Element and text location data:
┌──

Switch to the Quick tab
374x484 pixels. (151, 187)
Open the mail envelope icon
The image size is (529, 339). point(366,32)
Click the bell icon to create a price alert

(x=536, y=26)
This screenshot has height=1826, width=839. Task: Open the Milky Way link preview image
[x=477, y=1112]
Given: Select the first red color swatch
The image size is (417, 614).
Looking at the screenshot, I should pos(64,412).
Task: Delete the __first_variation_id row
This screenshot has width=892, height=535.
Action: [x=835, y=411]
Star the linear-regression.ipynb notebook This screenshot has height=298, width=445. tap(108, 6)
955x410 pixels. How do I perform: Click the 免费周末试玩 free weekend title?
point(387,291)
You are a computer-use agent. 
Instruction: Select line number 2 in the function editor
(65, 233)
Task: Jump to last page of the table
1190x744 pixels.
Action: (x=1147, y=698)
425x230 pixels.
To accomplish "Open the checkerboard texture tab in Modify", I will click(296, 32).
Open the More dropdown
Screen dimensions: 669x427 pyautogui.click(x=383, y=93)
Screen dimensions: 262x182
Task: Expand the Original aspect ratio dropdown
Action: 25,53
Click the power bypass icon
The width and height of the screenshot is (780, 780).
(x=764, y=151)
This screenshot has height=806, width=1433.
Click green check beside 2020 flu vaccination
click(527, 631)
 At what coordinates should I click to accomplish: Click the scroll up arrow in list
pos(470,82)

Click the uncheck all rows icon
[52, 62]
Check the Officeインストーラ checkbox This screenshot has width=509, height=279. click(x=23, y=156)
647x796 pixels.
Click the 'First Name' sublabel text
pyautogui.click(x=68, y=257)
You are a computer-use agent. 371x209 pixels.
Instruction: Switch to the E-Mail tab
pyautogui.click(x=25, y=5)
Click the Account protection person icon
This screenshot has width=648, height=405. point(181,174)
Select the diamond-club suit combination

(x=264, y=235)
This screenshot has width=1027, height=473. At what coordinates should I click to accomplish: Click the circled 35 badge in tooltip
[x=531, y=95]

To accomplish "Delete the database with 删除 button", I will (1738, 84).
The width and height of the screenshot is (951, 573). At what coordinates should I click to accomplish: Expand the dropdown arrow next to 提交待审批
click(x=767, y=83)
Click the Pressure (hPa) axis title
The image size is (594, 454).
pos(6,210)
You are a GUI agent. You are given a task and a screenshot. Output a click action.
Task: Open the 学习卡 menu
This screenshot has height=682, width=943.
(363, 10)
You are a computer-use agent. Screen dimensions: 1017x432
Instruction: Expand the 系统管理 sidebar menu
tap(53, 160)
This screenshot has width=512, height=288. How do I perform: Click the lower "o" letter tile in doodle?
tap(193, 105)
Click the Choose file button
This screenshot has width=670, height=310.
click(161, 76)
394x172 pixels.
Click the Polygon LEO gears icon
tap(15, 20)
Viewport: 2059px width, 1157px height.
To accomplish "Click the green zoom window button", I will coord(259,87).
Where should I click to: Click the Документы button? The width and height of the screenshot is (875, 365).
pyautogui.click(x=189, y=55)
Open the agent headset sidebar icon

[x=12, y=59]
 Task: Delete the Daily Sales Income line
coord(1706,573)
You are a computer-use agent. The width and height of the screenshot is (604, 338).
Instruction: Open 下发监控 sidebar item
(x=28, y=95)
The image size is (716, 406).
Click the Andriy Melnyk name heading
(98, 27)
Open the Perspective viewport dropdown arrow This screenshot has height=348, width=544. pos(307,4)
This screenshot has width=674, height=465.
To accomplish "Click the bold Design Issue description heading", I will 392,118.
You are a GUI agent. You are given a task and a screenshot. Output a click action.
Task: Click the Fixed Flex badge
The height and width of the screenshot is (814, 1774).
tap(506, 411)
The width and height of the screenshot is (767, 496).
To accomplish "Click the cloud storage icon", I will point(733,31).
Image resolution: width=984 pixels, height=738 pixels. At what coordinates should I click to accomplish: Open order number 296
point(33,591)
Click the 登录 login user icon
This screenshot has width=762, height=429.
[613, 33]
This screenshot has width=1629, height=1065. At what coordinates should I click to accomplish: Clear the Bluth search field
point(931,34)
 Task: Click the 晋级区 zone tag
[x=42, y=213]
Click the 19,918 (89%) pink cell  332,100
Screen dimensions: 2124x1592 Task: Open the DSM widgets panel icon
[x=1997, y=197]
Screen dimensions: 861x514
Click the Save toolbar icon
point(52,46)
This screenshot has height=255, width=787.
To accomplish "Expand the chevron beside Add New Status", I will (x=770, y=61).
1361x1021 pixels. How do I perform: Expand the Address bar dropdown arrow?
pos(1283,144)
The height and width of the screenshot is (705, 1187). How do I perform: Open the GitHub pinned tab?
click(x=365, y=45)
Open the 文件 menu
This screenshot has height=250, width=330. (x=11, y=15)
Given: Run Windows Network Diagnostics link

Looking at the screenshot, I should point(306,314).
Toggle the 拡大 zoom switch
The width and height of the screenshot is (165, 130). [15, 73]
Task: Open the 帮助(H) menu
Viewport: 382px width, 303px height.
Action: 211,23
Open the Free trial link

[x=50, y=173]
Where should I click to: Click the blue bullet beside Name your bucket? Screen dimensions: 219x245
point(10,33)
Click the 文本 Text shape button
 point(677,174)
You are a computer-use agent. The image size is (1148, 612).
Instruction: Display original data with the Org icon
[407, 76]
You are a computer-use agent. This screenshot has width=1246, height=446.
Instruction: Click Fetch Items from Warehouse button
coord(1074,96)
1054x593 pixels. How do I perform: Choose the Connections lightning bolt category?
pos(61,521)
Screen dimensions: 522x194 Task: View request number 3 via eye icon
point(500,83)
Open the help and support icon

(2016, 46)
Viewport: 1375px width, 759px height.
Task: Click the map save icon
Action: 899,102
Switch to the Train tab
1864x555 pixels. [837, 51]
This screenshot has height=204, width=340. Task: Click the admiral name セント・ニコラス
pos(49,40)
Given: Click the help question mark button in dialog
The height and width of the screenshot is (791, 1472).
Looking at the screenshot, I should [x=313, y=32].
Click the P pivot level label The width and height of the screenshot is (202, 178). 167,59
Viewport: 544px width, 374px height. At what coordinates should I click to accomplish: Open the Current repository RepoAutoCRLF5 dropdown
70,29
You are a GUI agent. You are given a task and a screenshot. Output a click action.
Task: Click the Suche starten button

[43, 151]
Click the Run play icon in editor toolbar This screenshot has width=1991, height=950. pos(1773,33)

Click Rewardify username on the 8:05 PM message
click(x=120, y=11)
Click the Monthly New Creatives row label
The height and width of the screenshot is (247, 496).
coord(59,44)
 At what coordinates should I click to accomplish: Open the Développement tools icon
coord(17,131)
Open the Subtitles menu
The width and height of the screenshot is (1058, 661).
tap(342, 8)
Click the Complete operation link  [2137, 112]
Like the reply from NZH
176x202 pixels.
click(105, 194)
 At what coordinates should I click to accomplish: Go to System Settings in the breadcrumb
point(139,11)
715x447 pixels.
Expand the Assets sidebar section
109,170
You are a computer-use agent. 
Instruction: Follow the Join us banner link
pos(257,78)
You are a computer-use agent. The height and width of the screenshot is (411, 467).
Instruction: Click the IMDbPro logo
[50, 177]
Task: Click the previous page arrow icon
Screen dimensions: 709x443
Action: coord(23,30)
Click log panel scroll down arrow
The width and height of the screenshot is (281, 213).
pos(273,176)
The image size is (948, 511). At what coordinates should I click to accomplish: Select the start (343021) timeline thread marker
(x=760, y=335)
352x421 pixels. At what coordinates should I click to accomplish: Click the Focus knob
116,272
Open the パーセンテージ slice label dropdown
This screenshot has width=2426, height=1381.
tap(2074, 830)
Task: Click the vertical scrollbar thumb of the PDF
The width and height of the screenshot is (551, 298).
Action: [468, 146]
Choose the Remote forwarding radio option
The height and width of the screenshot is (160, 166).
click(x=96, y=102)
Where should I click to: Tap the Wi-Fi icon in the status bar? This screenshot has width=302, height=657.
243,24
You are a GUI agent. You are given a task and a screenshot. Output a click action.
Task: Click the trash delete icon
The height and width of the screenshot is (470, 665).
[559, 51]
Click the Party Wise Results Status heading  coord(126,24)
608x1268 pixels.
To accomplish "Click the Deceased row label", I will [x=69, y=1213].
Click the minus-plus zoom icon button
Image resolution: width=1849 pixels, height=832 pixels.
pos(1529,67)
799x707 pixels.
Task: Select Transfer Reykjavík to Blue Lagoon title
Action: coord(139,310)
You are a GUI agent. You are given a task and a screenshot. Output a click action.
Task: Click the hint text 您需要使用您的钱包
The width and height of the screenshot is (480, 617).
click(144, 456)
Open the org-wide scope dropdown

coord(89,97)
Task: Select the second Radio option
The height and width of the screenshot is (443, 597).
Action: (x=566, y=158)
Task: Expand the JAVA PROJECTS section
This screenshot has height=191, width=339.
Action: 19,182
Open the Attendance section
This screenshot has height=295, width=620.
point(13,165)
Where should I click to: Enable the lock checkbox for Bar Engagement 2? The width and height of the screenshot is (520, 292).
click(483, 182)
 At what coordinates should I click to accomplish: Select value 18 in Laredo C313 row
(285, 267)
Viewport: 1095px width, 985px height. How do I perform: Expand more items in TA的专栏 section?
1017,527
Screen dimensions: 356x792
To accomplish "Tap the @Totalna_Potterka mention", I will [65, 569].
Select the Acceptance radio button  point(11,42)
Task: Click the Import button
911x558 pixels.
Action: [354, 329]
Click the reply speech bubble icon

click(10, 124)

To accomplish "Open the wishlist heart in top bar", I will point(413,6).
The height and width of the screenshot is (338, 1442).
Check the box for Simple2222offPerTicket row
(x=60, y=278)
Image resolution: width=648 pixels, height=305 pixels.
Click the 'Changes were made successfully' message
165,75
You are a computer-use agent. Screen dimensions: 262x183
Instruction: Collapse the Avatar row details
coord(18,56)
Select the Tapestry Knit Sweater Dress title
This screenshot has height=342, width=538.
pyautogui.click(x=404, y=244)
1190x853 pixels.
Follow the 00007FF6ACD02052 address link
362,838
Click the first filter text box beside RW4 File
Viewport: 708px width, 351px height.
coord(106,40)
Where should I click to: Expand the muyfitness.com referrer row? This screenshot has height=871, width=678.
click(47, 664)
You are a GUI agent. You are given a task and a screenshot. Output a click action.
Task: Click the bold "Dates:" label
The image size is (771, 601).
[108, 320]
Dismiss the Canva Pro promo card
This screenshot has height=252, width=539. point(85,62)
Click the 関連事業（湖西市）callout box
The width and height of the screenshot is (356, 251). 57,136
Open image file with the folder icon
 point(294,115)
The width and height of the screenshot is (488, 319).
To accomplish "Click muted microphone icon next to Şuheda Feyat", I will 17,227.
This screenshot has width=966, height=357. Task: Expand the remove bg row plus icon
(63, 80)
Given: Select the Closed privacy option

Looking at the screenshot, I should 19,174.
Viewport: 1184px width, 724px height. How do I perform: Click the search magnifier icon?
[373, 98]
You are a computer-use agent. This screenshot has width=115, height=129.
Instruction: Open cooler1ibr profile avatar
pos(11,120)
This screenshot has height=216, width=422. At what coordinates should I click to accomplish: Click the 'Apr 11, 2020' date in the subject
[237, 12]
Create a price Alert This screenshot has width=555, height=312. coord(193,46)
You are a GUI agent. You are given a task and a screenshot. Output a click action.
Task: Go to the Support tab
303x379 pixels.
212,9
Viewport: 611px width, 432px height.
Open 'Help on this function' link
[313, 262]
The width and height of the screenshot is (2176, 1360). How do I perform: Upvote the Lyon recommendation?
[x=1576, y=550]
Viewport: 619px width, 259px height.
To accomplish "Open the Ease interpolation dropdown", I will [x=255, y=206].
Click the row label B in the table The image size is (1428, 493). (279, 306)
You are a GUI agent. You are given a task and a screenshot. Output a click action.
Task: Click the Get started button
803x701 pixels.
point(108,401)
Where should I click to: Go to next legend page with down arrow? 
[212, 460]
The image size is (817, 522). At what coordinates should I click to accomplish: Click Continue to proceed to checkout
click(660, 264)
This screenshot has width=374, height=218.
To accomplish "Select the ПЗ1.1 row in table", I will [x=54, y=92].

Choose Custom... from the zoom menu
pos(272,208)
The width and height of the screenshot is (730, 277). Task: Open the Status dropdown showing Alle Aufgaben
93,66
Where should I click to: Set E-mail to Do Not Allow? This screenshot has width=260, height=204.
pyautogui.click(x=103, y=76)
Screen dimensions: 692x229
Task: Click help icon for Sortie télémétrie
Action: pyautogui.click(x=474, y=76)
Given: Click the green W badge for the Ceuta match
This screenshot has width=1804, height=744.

└──

SET TASK:
Pull out every line of the listing above that contains the string "computer". Treat the match as case-sensitive.

SOLUTION FOR THIS PROBLEM:
You are a computer-use agent. 
You are a computer-use agent. 371x209 pixels.
You are a computer-use agent. Screen dimensions: 1017x432
You are a computer-use agent. The width and height of the screenshot is (604, 338).
You are a computer-use agent. The image size is (1148, 612).
You are a computer-use agent. This screenshot has width=1246, height=446.
You are a computer-use agent. 
You are a computer-use agent. The height and width of the screenshot is (411, 467).
You are a computer-use agent. Screen dimensions: 262x183
You are a computer-use agent. This screenshot has width=115, height=129.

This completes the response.